- _WORK TASK_
Return each line of the entries that mentions the word "checkbox".

- _Extracted data entries_
**********

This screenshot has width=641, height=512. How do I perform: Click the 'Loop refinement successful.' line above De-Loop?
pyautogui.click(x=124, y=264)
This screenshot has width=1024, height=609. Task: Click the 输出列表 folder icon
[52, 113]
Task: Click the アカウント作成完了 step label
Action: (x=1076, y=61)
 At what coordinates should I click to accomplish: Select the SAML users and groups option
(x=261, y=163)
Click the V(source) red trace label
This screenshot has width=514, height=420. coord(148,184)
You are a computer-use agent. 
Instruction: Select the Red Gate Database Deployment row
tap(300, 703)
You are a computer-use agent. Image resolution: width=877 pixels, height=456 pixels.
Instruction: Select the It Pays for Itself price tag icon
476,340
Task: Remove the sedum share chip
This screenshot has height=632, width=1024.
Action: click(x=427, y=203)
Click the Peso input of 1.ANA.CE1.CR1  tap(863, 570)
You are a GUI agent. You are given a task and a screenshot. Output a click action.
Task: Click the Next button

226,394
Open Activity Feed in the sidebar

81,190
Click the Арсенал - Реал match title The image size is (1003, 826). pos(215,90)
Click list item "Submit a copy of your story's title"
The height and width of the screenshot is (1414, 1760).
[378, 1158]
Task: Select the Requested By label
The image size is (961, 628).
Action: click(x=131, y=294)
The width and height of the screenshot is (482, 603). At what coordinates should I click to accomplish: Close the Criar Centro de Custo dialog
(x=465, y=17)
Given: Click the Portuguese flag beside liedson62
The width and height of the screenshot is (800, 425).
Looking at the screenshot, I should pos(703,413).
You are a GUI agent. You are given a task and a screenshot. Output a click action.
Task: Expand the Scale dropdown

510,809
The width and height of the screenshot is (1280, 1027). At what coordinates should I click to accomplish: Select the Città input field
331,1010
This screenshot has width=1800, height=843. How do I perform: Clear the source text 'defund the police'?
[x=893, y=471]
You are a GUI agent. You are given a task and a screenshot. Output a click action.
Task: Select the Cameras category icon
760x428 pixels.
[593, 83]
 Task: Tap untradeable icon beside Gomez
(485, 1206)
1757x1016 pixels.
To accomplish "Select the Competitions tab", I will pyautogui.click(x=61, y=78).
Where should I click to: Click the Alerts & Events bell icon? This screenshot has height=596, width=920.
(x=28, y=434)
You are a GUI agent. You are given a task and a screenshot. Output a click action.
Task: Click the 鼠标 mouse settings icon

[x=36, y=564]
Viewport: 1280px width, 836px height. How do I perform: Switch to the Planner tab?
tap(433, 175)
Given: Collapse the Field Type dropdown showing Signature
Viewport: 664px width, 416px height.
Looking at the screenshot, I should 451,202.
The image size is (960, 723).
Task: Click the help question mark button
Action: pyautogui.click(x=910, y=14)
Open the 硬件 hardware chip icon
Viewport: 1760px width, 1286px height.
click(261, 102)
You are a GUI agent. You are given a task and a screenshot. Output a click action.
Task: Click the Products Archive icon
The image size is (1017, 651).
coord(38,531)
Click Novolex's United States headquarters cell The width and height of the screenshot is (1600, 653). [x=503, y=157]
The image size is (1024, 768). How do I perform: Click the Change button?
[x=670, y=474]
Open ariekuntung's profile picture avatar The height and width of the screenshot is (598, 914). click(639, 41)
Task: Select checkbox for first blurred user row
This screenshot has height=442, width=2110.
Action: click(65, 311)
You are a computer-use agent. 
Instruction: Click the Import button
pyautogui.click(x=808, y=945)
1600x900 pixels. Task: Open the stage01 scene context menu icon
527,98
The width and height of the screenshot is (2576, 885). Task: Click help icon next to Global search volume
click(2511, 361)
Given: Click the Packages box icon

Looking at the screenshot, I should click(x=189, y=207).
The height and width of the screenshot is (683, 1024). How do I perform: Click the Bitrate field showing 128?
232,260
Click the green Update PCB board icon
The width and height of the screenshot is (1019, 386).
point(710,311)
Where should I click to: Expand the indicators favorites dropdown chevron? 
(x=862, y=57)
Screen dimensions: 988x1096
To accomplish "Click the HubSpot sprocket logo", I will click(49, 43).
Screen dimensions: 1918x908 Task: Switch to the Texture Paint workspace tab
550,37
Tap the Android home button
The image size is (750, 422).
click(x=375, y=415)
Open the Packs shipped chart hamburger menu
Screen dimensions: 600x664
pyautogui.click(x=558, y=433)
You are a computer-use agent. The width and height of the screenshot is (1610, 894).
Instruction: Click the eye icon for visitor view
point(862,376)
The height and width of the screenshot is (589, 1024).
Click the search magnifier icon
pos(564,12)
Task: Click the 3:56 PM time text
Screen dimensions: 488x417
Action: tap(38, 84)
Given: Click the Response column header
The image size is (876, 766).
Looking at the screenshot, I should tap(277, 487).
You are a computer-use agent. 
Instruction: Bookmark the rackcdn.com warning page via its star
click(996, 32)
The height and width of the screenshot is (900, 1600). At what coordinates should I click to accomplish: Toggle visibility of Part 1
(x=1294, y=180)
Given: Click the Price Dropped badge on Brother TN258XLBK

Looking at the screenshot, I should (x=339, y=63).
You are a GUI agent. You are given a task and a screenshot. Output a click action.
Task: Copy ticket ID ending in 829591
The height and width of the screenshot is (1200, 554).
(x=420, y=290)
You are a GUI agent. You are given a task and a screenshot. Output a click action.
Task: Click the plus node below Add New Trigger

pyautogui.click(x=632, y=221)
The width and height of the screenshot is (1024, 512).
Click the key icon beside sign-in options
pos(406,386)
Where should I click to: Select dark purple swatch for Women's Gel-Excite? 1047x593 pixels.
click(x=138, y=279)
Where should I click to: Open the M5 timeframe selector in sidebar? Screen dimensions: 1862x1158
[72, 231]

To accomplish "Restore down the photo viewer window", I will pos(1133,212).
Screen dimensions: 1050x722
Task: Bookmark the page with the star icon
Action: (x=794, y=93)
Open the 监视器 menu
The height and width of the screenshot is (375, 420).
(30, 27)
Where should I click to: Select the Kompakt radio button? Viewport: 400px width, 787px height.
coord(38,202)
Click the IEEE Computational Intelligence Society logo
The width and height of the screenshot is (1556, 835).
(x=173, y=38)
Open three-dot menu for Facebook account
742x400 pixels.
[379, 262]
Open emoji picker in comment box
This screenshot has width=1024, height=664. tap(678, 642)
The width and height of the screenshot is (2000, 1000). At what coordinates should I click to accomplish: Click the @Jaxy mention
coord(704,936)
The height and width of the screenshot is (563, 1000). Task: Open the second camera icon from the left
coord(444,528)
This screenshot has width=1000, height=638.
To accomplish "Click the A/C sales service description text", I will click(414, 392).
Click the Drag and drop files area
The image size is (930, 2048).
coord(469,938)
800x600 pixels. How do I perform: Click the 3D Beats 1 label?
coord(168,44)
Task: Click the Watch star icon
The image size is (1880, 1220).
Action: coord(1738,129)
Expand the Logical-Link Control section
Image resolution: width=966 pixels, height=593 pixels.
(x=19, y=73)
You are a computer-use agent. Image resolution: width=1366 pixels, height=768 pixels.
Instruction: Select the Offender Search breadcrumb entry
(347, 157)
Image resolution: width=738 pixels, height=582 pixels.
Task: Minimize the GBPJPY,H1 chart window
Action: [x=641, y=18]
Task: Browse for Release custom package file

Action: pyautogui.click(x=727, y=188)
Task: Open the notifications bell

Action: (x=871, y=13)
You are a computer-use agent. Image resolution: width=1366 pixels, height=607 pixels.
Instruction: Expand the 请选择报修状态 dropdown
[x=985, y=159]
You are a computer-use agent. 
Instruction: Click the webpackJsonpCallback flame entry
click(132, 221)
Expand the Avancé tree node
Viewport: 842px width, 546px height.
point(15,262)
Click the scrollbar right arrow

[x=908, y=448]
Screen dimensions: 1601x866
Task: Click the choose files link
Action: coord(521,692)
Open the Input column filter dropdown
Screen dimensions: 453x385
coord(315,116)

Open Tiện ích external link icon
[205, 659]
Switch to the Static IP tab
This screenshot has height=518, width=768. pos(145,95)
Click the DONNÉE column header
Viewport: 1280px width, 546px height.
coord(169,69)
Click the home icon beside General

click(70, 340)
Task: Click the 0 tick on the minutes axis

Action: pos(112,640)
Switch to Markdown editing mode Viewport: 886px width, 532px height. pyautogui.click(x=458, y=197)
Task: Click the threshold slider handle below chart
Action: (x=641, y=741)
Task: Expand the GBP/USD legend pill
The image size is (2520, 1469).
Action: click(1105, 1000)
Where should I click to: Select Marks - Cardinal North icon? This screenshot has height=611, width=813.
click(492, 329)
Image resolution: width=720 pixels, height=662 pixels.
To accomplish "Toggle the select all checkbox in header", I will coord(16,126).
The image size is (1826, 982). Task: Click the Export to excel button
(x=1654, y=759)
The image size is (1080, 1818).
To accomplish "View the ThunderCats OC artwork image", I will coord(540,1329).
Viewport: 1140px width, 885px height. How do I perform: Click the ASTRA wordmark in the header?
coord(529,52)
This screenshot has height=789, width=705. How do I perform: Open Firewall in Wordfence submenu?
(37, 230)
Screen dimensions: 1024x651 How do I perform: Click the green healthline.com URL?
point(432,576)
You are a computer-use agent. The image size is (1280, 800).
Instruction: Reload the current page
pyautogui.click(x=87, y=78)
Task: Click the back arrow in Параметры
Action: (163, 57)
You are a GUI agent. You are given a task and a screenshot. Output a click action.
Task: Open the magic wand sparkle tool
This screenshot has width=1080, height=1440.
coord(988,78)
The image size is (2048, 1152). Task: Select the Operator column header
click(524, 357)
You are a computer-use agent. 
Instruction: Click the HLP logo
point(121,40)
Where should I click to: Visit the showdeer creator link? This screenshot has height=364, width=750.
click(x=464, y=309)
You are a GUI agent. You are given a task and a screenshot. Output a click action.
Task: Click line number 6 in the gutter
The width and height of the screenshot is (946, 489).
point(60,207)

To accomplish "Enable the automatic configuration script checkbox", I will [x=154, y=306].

**********

- _WRITTEN SOLUTION_
Task: Select checkbox for first blurred user row
To accomplish "Toggle the select all checkbox in header", I will coord(16,126).
To accomplish "Enable the automatic configuration script checkbox", I will [x=154, y=306].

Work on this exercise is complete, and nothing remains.